AVAILABLE DATA below:
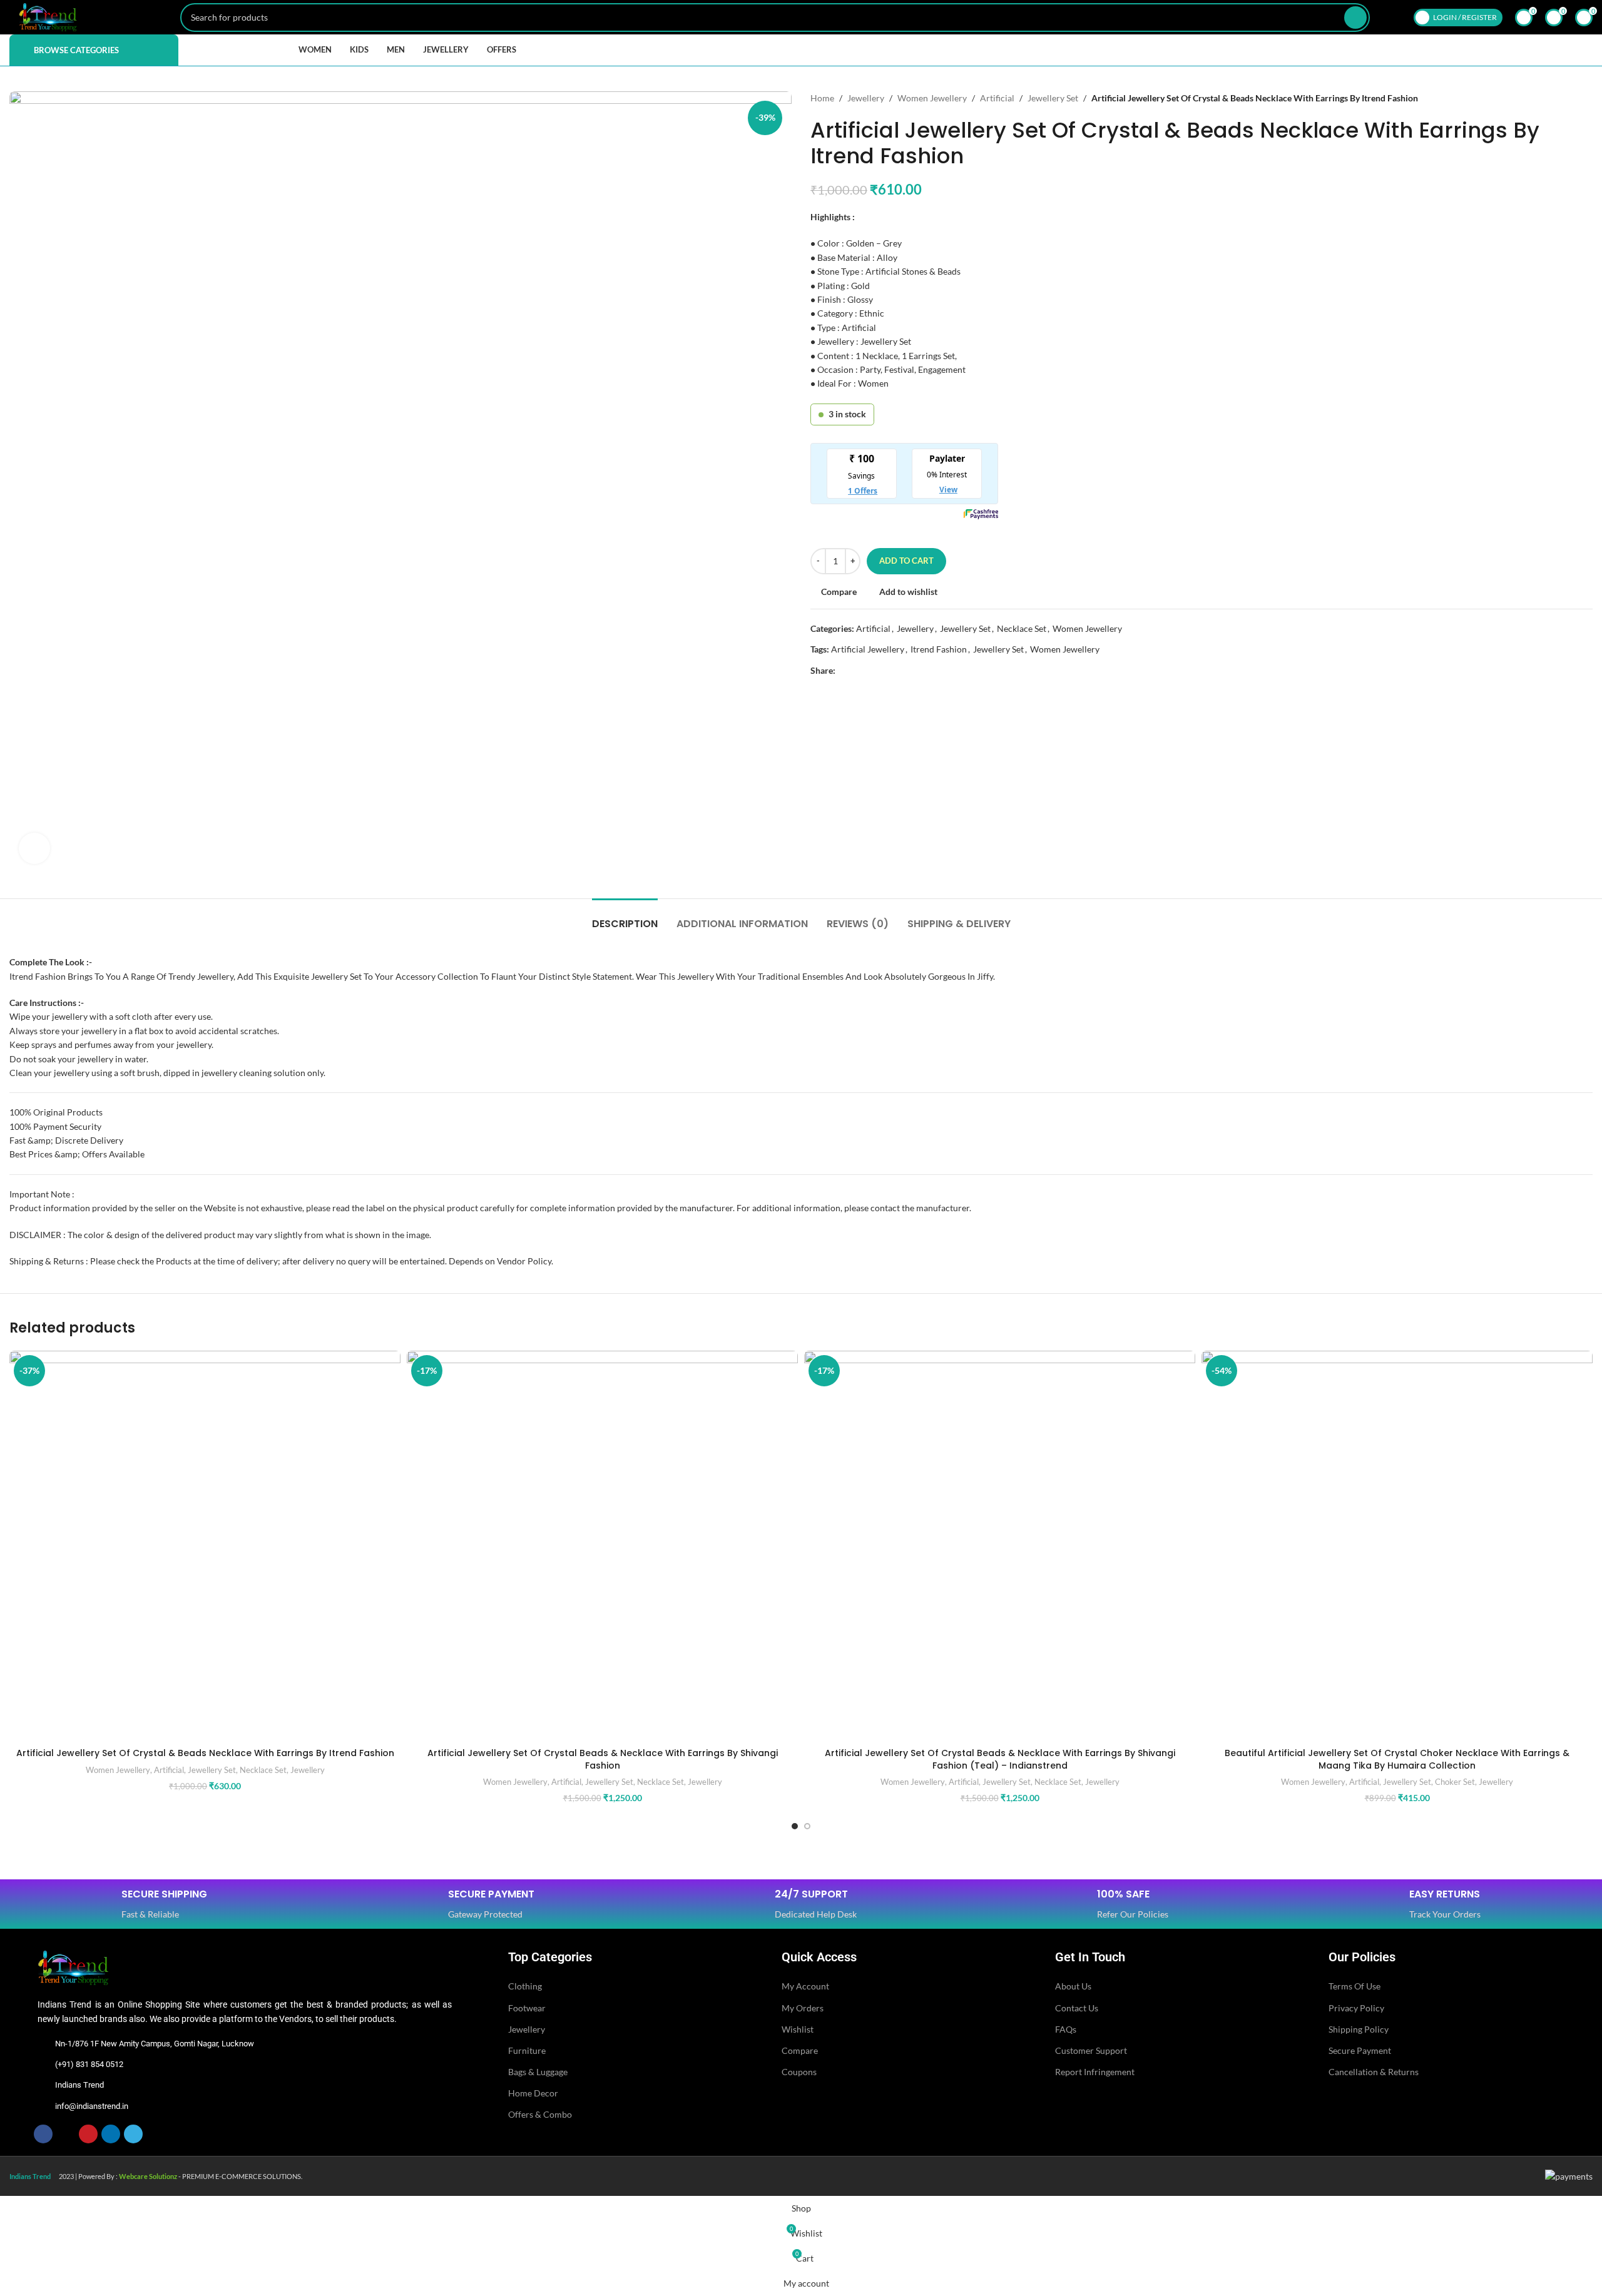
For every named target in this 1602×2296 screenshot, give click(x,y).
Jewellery (865, 98)
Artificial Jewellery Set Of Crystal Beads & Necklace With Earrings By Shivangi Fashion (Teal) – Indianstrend (1000, 1759)
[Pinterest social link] (871, 671)
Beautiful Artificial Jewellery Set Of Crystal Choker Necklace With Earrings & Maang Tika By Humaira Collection (1397, 1759)
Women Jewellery (932, 98)
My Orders (803, 2008)
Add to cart (906, 561)
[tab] (625, 917)
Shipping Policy (1359, 2029)
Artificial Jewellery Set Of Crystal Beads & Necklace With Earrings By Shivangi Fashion (602, 1759)
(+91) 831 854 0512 (89, 2064)
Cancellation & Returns (1374, 2071)
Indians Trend (79, 2085)
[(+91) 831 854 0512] (43, 2064)
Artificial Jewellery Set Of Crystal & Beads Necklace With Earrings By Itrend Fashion (205, 1753)
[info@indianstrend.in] (43, 2106)
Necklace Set (1021, 628)
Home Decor (533, 2093)
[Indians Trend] (43, 2085)
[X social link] (857, 671)
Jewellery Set (1053, 98)
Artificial (997, 98)
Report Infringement (1095, 2071)
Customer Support (1091, 2050)
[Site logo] (47, 16)
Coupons (799, 2071)
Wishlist (798, 2029)
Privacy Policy (1356, 2008)
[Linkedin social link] (886, 671)
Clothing (525, 1986)
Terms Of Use (1354, 1986)
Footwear (527, 2008)
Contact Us (1076, 2008)
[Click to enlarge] (34, 848)
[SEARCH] (1355, 17)
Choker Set (1455, 1782)
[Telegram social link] (900, 671)
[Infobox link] (164, 1904)
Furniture (527, 2050)
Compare (800, 2050)
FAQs (1065, 2029)
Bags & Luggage (538, 2071)
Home (822, 98)
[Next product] (1586, 98)
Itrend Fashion (939, 649)
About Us (1073, 1986)
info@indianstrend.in (91, 2106)
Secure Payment (1360, 2050)
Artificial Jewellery (867, 649)
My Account (805, 1986)
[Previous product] (1561, 98)
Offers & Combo (540, 2114)
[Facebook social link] (842, 671)
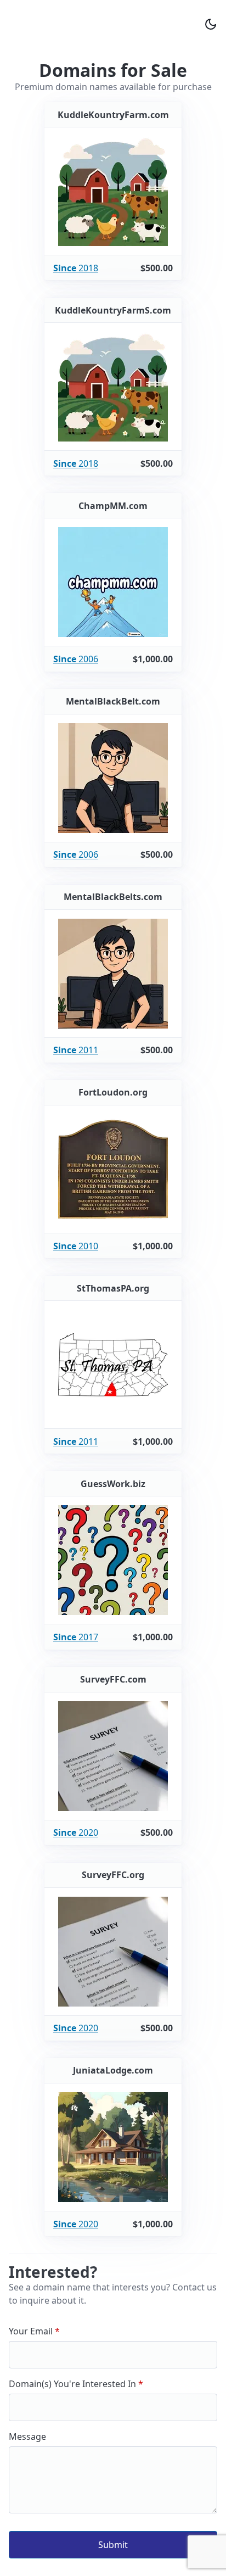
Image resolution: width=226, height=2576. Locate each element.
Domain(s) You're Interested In (73, 2384)
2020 (75, 1832)
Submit (113, 2545)
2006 (75, 659)
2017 (75, 1637)
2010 (75, 1246)
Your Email (32, 2331)
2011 (75, 1050)
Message (27, 2436)
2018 (75, 268)
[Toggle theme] (211, 24)
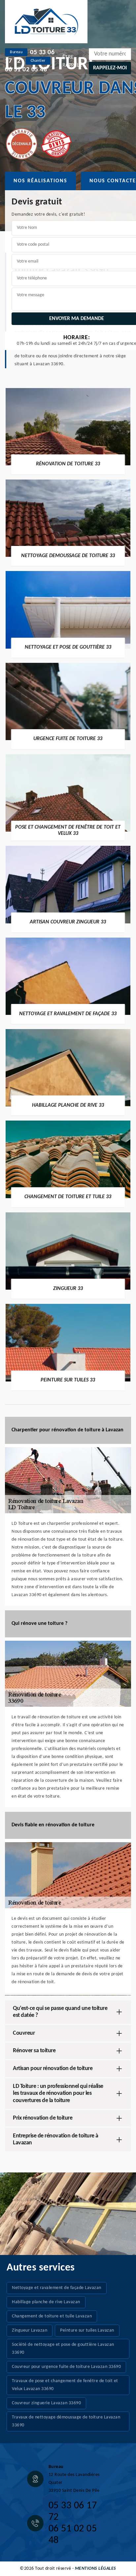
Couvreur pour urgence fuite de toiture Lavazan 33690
End of AVAILABLE DATA.
WORK ITEM: Would you filter the records and copy out each line containing "Artificial"?

RESULT BELOW:
Artificial Jewellery Set Of Crystal Beads & Necklace With Earrings By Shivangi Fashion (Teal) – Indianstrend (1000, 1759)
Beautiful Artificial Jewellery Set Of Crystal Choker Necklace With Earrings & Maang Tika By Humaira Collection (1397, 1759)
Artificial Jewellery Set Of Crystal Beads & Necklace With Earrings By Shivangi Fashion (602, 1759)
Artificial Jewellery Set Of Crystal & Beads Necklace With Earrings By Itrend Fashion (205, 1753)
Artificial (997, 98)
Artificial Jewellery (867, 649)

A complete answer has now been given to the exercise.